■ Activity
Give back each line of the data exactly as it reads, minus the pictures.

[Opening Information shown section]

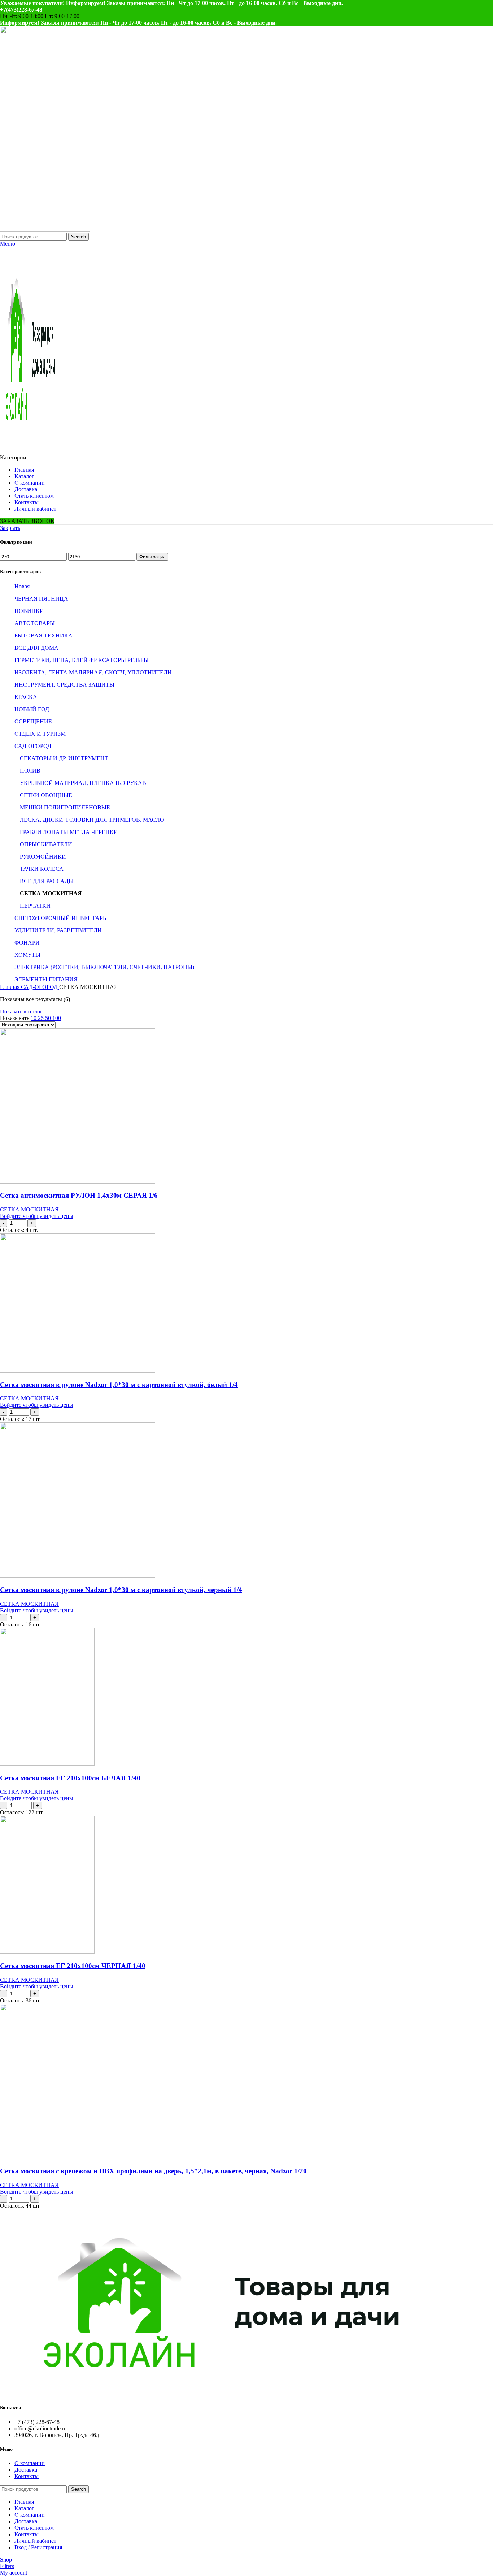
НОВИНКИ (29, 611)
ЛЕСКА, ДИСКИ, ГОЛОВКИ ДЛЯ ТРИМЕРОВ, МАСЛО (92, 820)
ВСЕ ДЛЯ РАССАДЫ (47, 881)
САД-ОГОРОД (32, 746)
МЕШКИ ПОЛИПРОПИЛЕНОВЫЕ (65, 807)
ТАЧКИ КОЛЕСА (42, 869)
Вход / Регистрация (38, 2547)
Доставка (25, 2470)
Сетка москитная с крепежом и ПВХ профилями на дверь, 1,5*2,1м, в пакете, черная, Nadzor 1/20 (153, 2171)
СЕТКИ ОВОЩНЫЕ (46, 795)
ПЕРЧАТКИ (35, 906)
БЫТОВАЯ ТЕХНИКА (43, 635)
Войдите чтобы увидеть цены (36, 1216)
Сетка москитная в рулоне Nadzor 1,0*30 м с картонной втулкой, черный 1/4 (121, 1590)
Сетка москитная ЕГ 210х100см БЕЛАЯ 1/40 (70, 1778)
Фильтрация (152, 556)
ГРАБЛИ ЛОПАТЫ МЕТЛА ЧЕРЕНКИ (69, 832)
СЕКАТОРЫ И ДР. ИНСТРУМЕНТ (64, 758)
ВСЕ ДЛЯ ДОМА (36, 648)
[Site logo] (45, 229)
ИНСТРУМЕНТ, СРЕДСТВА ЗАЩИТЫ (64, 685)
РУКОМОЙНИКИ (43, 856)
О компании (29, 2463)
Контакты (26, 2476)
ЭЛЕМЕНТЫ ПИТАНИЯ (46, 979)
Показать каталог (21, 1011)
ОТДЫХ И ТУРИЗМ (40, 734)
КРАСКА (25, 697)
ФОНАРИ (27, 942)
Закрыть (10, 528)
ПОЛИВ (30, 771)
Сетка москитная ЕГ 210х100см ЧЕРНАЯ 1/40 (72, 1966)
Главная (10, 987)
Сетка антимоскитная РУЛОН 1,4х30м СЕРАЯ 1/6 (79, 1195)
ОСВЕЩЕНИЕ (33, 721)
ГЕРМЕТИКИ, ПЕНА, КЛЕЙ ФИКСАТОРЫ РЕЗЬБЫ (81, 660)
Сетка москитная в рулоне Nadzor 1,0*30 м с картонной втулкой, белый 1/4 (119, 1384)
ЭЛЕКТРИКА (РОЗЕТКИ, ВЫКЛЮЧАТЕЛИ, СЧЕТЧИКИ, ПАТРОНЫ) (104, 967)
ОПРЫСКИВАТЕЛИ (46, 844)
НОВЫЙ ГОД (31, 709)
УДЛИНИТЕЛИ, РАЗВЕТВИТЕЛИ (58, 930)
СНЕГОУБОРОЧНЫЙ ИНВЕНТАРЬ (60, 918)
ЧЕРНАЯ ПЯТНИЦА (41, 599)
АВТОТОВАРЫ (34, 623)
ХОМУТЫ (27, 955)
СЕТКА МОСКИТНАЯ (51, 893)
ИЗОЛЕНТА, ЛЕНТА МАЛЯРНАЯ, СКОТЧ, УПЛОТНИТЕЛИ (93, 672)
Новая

[Closing Information shown section]

■ Answer for this exercise
НОВИНКИ (29, 611)
ЛЕСКА, ДИСКИ, ГОЛОВКИ ДЛЯ ТРИМЕРОВ, МАСЛО (92, 820)
ВСЕ ДЛЯ РАССАДЫ (47, 881)
САД-ОГОРОД (32, 746)
МЕШКИ ПОЛИПРОПИЛЕНОВЫЕ (65, 807)
ТАЧКИ КОЛЕСА (42, 869)
Вход / Регистрация (38, 2547)
Доставка (25, 2470)
Сетка москитная с крепежом и ПВХ профилями на дверь, 1,5*2,1м, в пакете, черная, Nadzor 1/20 (153, 2171)
СЕТКИ ОВОЩНЫЕ (46, 795)
ПЕРЧАТКИ (35, 906)
БЫТОВАЯ ТЕХНИКА (43, 635)
Войдите чтобы увидеть цены (36, 1216)
Сетка москитная в рулоне Nadzor 1,0*30 м с картонной втулкой, черный 1/4 (121, 1590)
Сетка москитная ЕГ 210х100см БЕЛАЯ 1/40 (70, 1778)
Фильтрация (152, 556)
ГРАБЛИ ЛОПАТЫ МЕТЛА ЧЕРЕНКИ (69, 832)
СЕКАТОРЫ И ДР. ИНСТРУМЕНТ (64, 758)
ВСЕ ДЛЯ ДОМА (36, 648)
[Site logo] (45, 229)
ИНСТРУМЕНТ, СРЕДСТВА ЗАЩИТЫ (64, 685)
РУКОМОЙНИКИ (43, 856)
О компании (29, 2463)
Контакты (26, 2476)
ЭЛЕМЕНТЫ ПИТАНИЯ (46, 979)
Показать каталог (21, 1011)
ОТДЫХ И ТУРИЗМ (40, 734)
КРАСКА (25, 697)
ФОНАРИ (27, 942)
Закрыть (10, 528)
ПОЛИВ (30, 771)
Сетка москитная ЕГ 210х100см ЧЕРНАЯ 1/40 (72, 1966)
Главная (10, 987)
Сетка антимоскитная РУЛОН 1,4х30м СЕРАЯ 1/6 (79, 1195)
ОСВЕЩЕНИЕ (33, 721)
ГЕРМЕТИКИ, ПЕНА, КЛЕЙ ФИКСАТОРЫ РЕЗЬБЫ (81, 660)
Сетка москитная в рулоне Nadzor 1,0*30 м с картонной втулкой, белый 1/4 (119, 1384)
ЭЛЕКТРИКА (РОЗЕТКИ, ВЫКЛЮЧАТЕЛИ, СЧЕТЧИКИ, ПАТРОНЫ) (104, 967)
ОПРЫСКИВАТЕЛИ (46, 844)
НОВЫЙ ГОД (31, 709)
УДЛИНИТЕЛИ, РАЗВЕТВИТЕЛИ (58, 930)
СНЕГОУБОРОЧНЫЙ ИНВЕНТАРЬ (60, 918)
ЧЕРНАЯ ПЯТНИЦА (41, 599)
АВТОТОВАРЫ (34, 623)
ХОМУТЫ (27, 955)
СЕТКА МОСКИТНАЯ (51, 893)
ИЗОЛЕНТА, ЛЕНТА МАЛЯРНАЯ, СКОТЧ, УПЛОТНИТЕЛИ (93, 672)
Новая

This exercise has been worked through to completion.